Task details » Write out, character for character, everything in the listing from the line containing "Screen dimensions: 929x329" down to the line containing "[x=500, y=155]", including both of those lines.

Stored rows »

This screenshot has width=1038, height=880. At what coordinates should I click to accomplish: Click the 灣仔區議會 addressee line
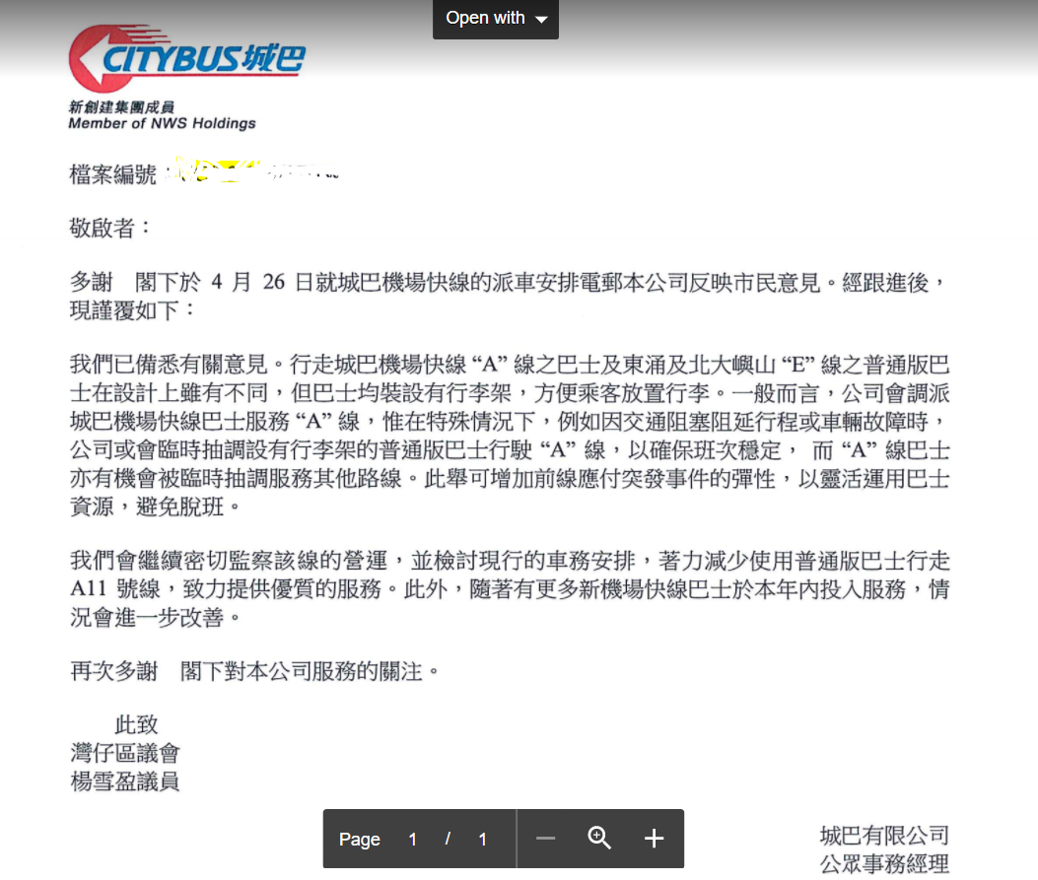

--

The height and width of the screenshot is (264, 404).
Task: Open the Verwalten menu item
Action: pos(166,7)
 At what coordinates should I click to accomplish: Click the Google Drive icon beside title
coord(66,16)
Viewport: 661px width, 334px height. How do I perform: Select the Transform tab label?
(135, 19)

---

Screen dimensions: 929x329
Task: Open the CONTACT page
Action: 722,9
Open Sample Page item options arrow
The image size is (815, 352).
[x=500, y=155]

Solution to this exercise »
Screen dimensions: 929x329
Task: Open the CONTACT page
Action: 722,9
Open Sample Page item options arrow
The image size is (815, 352).
[x=500, y=155]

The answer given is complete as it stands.